Nominal end effector frame pose in flange frame. Pose is represented as a 4x4 matrix in column-major format.

See

NE_T_EE: [f64; 16]

^{NE}T_{EE}

End effector frame pose in nominal end effector frame. Pose is represented as a 4x4 matrix in column-major format.

See

EE_T_K: [f64; 16]

^{EE}T_{K}

Stiffness frame pose in end effector frame.
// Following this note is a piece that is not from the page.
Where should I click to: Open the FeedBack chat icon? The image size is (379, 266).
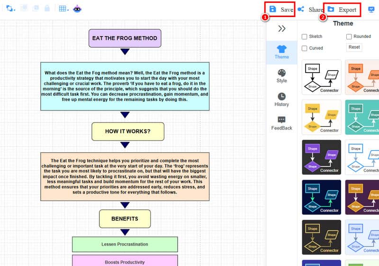point(281,119)
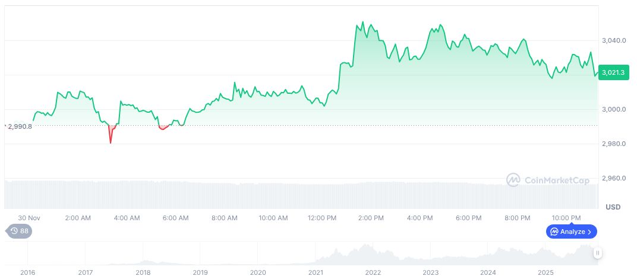This screenshot has height=279, width=637.
Task: Select 2018 on the year timeline
Action: [x=143, y=272]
Pose is represented as a 4x4 matrix in column-major format.

See also K-Frame

m_ee: f64

m_{EE}

Configured mass of the end effector.

I_ee: [f64; 9]

I_{EE}

Configured rotational inertia matrix of the end effector load with respect to center of mass.

F_x_Cee: [f64; 3]

^{F}x_{C_{EE}}

Configured center of mass of the end effector load with respect to flange frame.

m_load: f64

m_{load}

Configured mass of the external load.

I_load: [f64; 9]

I_{load}

Configured rotational inertia matrix of the external load with respect to center of mass.

F_x_Cload: [f64; 3]

^{F}x_{C_{load}}

Configured center of mass of the external load with respect to flange frame.

m_total: f64

m_{total}

Sum of the mass of the end effector and the external load.

I_total: [f64; 9]

I_{total}

Combined rotational inertia matrix of the end effector load and the external load with respect to the center of mass.

F_x_Ctotal: [f64; 3]

^{F}x_{C_{total}}

Combined center of mass of the end effector load and the external load with respect to flange frame.

elbow: [f64; 2]

Elbow configuration.

The values of the array are:

  • [0] Position of the 3rd joint in [rad].
  • [1] Sign of the 4th joint. Can be +1 or -1.
elbow_d: [f64; 2]

Desired elbow configuration.

The values of the array are:

  • [0] Position of the 3rd joint in [rad].
  • [1] Sign of the 4th joint. Can be +1 or -1.
elbow_c: [f64; 2]

Commanded elbow configuration.

The values of the array are:

  • [0] Position of the 3rd joint in [rad].
  • [1] Sign of the 4th joint. Can be +1 or -1.
delbow_c: [f64; 2]

Commanded elbow velocity.

The values of the array are:

  • [0] Velocity of the 3rd joint in [rad/s].
  • [1] Sign of the 4th joint. Can be +1 or -1.
ddelbow_c: [f64; 2]

Commanded elbow acceleration.

The values of the array are:

  • [0] Acceleration of the 3rd joint in [rad/s^2].
  • [1] Sign of the 4th joint. Can be +1 or -1.
tau_J: [f64; 7]

\tau_{J}

Measured link-side joint torque sensor signals. Unit: [Nm]

tau_J_d: [f64; 7]

{\tau_J}_d

Desired link-side joint torque sensor signals without gravity. Unit: [Nm]

dtau_J: [f64; 7]

\dot{\tau_{J}}

Derivative of measured link-side joint torque sensor signals. Unit: [Nm/s]

q: [f64; 7]

q

Measured joint position. Unit: [rad]

q_d: [f64; 7]

q_d

Desired joint position. Unit: [rad]

dq: [f64; 7]

\dot{q}

Measured joint velocity. Unit: [rad/s]

dq_d: [f64; 7]

\dot{q}_d

Desired joint velocity. Unit: [rad/s]

ddq_d: [f64; 7]

\ddot{q}_d

Desired joint acceleration. Unit: [rad/s^2]

joint_contact: [f64; 7]

Indicates which contact level is activated in which joint. After contact disappears, value turns to zero.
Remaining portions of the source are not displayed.